Monday, May 23, 2011

The train that wasn’t a train - Potosi.







Early rise AGAIN as we head off to the Sucre railway station to queue for a train ticket to Potosi. Though the train takes twice as long as the bus (6 hours) thought it might be an interesting and more scenic way to travel.

When we arrived at the station, I was a little perturbed to see that the track was almost completely overgrown with grass, was rusty and was currently being used as a foraging ground for a family of pigs. Oh well, this is Bolivia after all, so on with the adventure.



Then the train arrived. As anyone who has bothered to read as far as this into our blog would know, I have had a wee bit to do with trains over the last 15 years. I reckon it was a pretty safe bet that I could identify one anyway. This blue thing, sitting on the grass covered tracks was not a train. All the luggage went on top or in the aisle. All the people fitted into the bus like interior, including the driver and his offsider (recognisable by the red hard hat he wore and the reflective strips on his jeans.) Well Col was fine – he had the fireman’s seat which comes with panoramic view. I was down the back in a broken seat with the kids, seated next to an elderly gent.

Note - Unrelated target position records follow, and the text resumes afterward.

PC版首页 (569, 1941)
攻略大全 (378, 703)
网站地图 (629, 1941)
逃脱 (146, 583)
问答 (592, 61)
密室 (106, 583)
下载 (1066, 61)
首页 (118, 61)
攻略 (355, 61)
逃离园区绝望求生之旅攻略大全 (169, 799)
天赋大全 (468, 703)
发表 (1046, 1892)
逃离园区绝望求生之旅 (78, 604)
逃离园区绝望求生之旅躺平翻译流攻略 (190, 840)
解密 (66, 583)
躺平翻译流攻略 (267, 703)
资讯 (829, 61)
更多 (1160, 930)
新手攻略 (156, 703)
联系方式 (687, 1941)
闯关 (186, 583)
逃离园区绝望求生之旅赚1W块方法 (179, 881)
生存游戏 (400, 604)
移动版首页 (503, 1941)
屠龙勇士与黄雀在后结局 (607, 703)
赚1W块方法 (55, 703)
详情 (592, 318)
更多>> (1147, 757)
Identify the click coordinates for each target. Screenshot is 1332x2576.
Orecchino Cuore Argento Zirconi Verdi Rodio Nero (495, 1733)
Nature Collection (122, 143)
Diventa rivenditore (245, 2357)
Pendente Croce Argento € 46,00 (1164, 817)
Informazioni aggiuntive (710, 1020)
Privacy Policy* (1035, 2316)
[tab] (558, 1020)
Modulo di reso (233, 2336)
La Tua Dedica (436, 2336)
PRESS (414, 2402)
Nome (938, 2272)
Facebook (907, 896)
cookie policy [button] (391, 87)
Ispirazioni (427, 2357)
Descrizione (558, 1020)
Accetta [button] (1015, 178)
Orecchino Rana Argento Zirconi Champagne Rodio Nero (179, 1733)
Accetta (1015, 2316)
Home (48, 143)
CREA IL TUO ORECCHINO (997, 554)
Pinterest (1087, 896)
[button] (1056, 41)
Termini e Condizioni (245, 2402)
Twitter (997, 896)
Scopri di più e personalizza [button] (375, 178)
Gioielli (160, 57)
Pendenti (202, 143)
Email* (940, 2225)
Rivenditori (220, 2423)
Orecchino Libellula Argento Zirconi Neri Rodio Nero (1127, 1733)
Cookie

Despite all this, the seat was comfortable and the journey fun – people watching is a hobby of mine.



And what sensational scenery! Soaring rock faces, huge drops to valleys planted with corn, tiny mud brick villages......and dogs – trying to catch the train. They could in fact outrun it as maximum speed was about 20km/h. We stopped many times in the absolute middle of nowhere to drop off and collect passengers, their luggage carried in the brightly woven scarves, knotted and thrown on the roof or in the aisle. The only thing we didn’t stop for was a loo break – not once in 6 hours!!



After a brilliant trip, arrived via the rubbish tips into Potosi- a town famed for its silver mines. In the 16th century, the Spaniards reefed heaps of the stuff out and shipped it to Europe whereupon they lived well on the proceeds – with little thought for the 8 million local Indians and African slaves who gave their lives to the cause. The mine still operates. The mountain that contains all the mines ‘Cerro Rico’ dominates the town’s landscape. That aside, it isn’t a bad place – some interesting churches, a pleasant town square and friendly residents. However, as the streets seem to be all uphill and the altitude is 4070 metres, jogging was out of the question – in fact putting shoes on was a bit of a challenge in the mornings and making one’s way to the wifi restaurant involved lotsa rests.


A curious fact about Potosi – the step up from the gutter to the pavement was in many cases about 60cm – a tough one when you are struggling to breathe – yet the tiny locals leapt up and down with gay abandon.


Saw a couple of street parades, accompanied by oompah bands – one in particular that impressed Col was an all young female event. They marched, in perfect unison, playing their brass instruments, xylophones and drums, each and every one, wearing stiletto heels!


Purchased tickets for the luxury bus (with toilet and frequent stops) to Uyuni, got the washing done (including ironing of socks and jocks) and retired, a little more acclimatised to the high altitudes.